• _PROMPT_:
Quote exactly, and only, the lines from the one containing "The height and" through the end of the material below. Skip pictures.

• _SUPPLIED INFORMATION_:

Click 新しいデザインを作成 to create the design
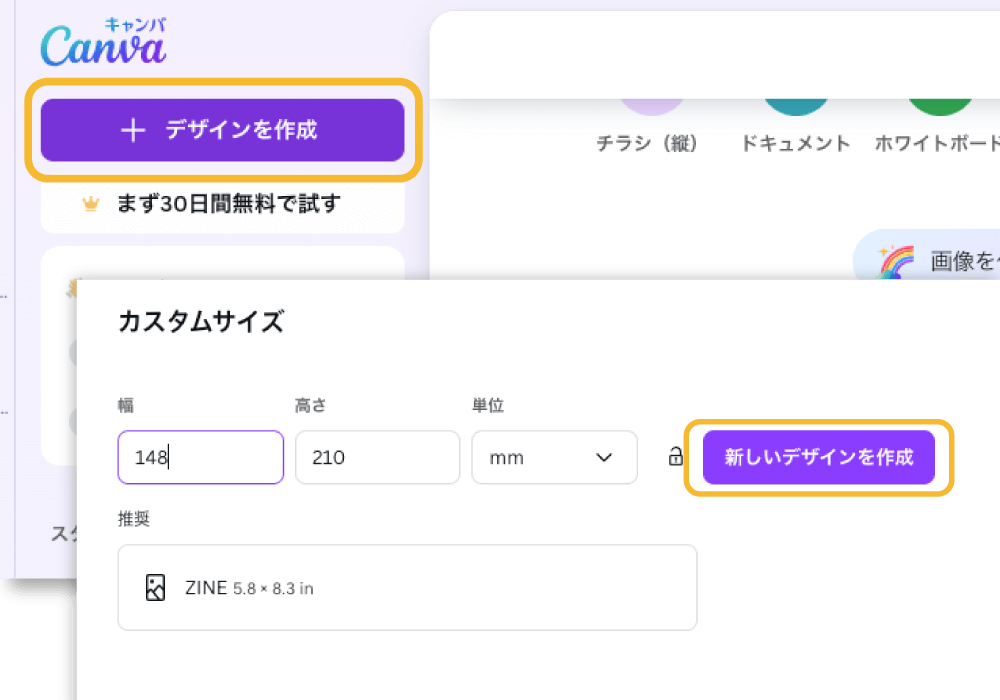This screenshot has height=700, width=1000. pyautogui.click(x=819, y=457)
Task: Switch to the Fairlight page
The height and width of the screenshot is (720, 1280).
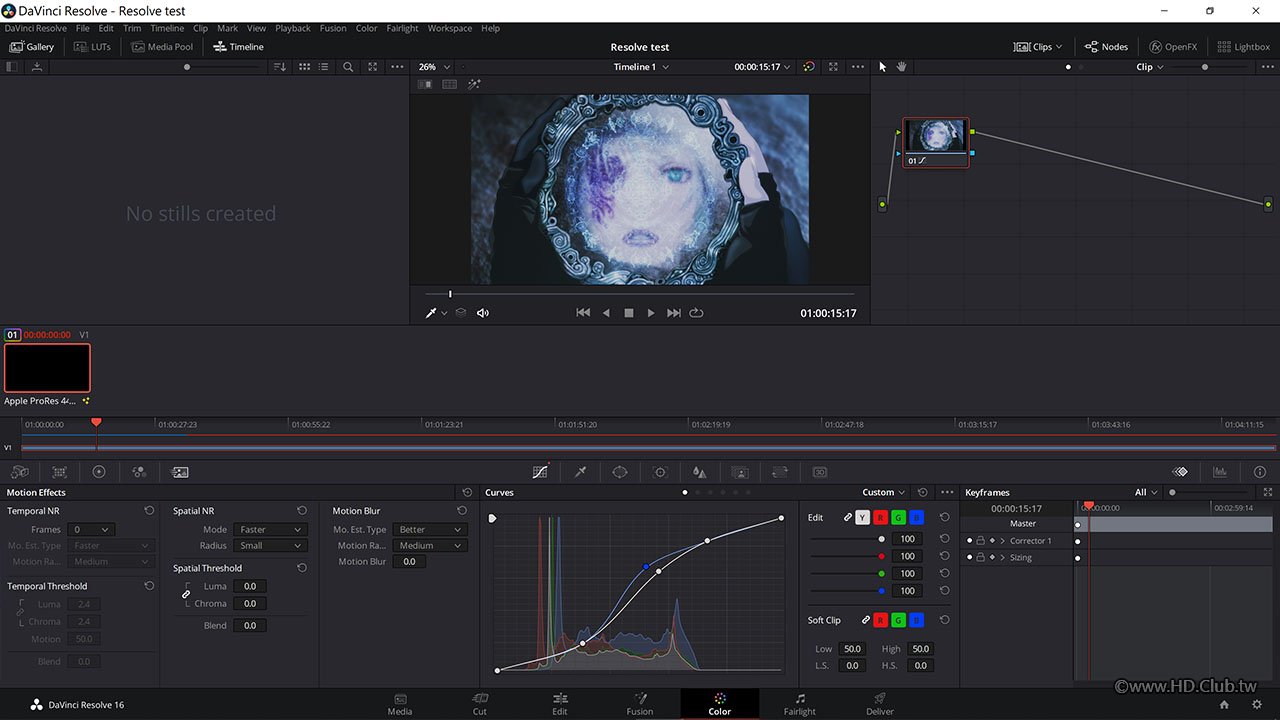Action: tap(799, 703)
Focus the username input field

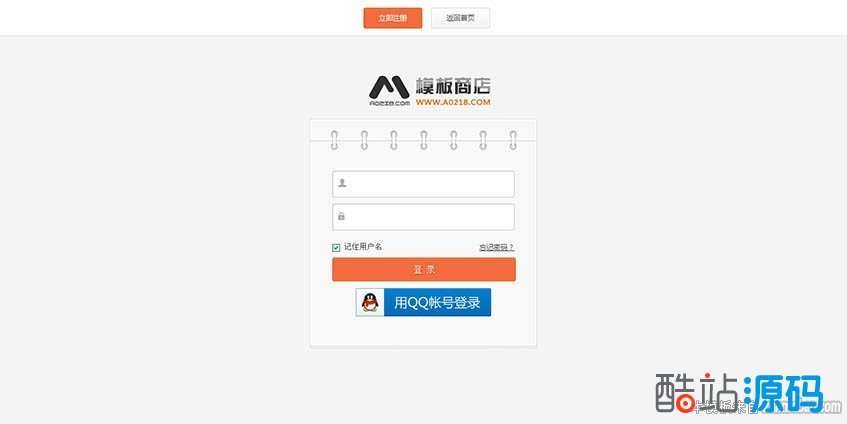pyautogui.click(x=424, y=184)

• _RESPONSE TO THIS TASK_:
The height and width of the screenshot is (720, 1280).
Action: tap(799, 703)
Focus the username input field

pyautogui.click(x=424, y=184)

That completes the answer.